Mr. Kemp, who has been forcefully defending the law in television appearances this week, criticized the decision to move the All-Star Game and tried to pin the blame on state Democrats for their vocal criticism of the voting restrictions.

“Today, Major League Baseball caved to fear, political opportunism, and liberal lies,” Mr. Kemp said in a statement, calling out Mr. Biden and Stacey Abrams, the titular head of the state’s Democrats. He continued: “I will not back down. Georgians will not be bullied. We will continue to stand up for secure, accessible, fair elections.”

Georgia Democrats had not called for a boycott of the game, but were building pressure on Major League Baseball and Georgia-based corporations to oppose the state’s voting law.

Ms.

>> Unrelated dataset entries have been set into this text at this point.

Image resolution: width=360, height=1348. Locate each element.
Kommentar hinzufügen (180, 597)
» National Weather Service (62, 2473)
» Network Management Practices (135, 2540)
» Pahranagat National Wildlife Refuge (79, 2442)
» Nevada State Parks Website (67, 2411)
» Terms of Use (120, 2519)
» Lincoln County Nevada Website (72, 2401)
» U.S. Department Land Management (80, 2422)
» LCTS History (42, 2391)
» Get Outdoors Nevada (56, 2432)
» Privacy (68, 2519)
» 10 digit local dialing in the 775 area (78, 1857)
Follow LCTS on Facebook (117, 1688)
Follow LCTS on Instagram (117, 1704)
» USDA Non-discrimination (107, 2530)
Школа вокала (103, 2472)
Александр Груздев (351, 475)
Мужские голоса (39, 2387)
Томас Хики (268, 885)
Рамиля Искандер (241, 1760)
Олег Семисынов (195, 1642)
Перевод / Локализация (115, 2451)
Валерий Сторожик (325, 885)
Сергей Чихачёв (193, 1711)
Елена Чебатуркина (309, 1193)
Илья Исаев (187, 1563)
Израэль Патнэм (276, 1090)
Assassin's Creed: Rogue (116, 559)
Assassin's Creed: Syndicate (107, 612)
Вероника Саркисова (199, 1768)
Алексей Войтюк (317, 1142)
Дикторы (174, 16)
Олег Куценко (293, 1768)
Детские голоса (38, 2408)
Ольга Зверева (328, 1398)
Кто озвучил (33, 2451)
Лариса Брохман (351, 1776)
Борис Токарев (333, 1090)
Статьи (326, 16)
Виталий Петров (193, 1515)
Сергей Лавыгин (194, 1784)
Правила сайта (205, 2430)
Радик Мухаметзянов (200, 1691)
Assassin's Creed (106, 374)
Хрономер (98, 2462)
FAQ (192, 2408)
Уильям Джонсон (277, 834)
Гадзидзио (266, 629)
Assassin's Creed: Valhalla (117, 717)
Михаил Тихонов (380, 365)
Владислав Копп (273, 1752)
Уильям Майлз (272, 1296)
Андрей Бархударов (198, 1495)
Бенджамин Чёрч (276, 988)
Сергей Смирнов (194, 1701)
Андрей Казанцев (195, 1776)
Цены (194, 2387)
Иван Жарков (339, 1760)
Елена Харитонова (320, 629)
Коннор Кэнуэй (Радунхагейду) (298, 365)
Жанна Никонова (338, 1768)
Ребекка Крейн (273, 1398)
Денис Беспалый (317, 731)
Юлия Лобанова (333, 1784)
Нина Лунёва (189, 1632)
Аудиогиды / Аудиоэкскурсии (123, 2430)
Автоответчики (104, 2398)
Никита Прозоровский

Abrams, who ran against Mr. Kemp for governor in 2018 and may challenge him again next year, said Friday that she was “disappointed” league officials had pulled the All-Star Game but that she was “proud of their stance on voting rights.”

For now, the fallout from baseball’s decision is more political and civic than financial. The impact on the Georgia economy of losing the All-Star Game is minimal, said Andrew Zimbalist, a sports economist at Smith College, because most of the tickets would be sold locally and many of the typical festivities would most likely be canceled because of the coronavirus pandemic.

But, Professor Zimbalist said, Major League Baseball is taking a risk with a move that could alienate conservative fans. After the country’s top professional basketball and football leagues embraced the Black Lives Matter movement last year, they faced organized boycotts from conservatives, though the effort ultimately had little effect. And baseball’s fan base is older and whiter than basketball’s or football’s.